The snow stake records the 24-hour snowfall for the ski resort.  For most resorts, at a certain time of day, patrollers sweep the snow stake, in order to start recording the 24 snowfall all over again.  At my home resort of Winter Park, the sweeping of the snow stake is at 4 p.m. when the lifts close.  So looking up the snow stake camera early in the morning, lets you know how much “pow” there will be on the slopes when the lifts open the next day.

As you can imagine, like most valuable pieces of real estate, location is everything.  Because Colorado resorts can be so large, and microclimates can create different snowfall rates by altitude and other variables, the snow stake is supposed to be located somewhere mid-mountain.  Putting it at the bottom of the mountain wouldn’t record near as much snow, but having it at the summit would be misleading, showing more snow than what is actually on the trails. But it’s also important to be in a place protected from winds blowing the snow away, and also far away from where the general public can find it.

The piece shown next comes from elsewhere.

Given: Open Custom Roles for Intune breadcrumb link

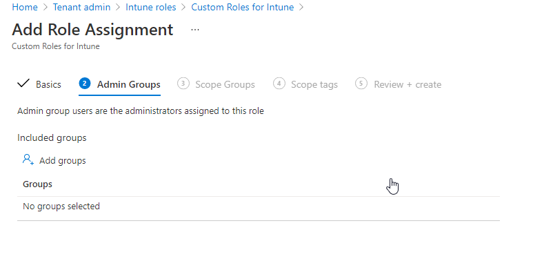Looking at the screenshot, I should [x=242, y=7].
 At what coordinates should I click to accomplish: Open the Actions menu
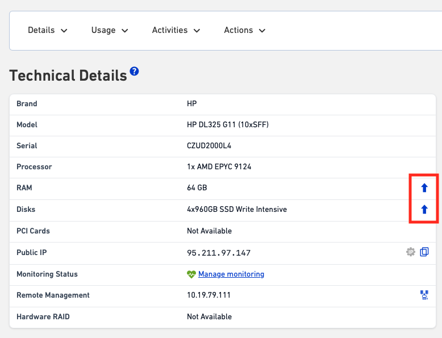tap(245, 30)
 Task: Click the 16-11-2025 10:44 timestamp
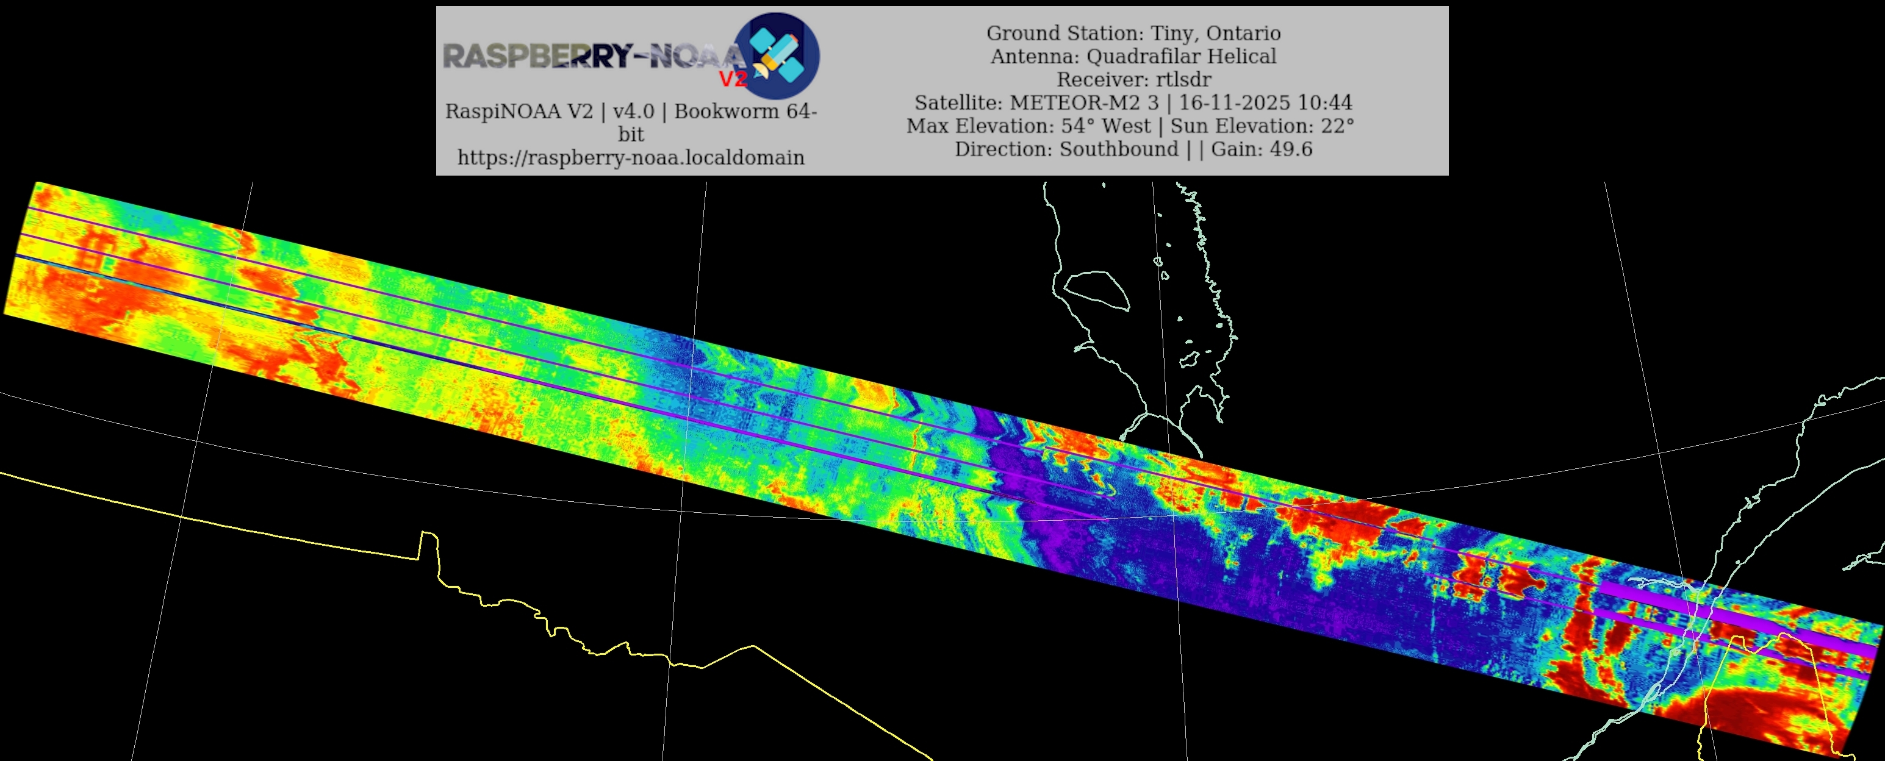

Snow stakes and their webcams provide a quick snapshot of how much snow each resort has gotten during snow storms and often determine where skiers who hold multi-resort passes like Epic Pass or Rocky Mountain Super Pass will choose to ski for that day.  Local powder forecaster, Joel Gratz, of Opensnow, frequently references snow stake totals when providing his morning blog posts.  It also evens the playing field in terms of providing real time transparency of actual snowfall.

Before snow stake webcams, skiers depended on the snow report provided by the resort’s marketing department.  In olden days, the trail and snow report got printed and posted.  Since the internet, the daily snow report is usually on the home page.  But how do we know to trust what they’re reporting?

When we first moved to Colorado, I routinely heard of certain resorts over-reporting their snowfall.  Imagine conjuring up visions of an epic powder day, only to arrive, park and go skiing to find a couple of inches of dust on crust.  The advent of the Snow Stake webcam means those kind of disappointments don’t really happen anymore.

For some reason, the local ski resort here in Nederland, Eldora, doesn’t have a snow stake camera.  Which automatically makes me suspicious.  Perhaps they don’t want people to know the actual snow that has fallen compared to other resorts….

I won’t give away where Winter Park’s snow stake is, other than to say it is mid-mountain on the Mary Jane side of the resort.  Mary Jane, being located closer to Berthoud Pass, receives more snow on average than the Winter Park side of the resort, and is favored by locals.  But finding the actual snow stake was sort of like finding the holy grail.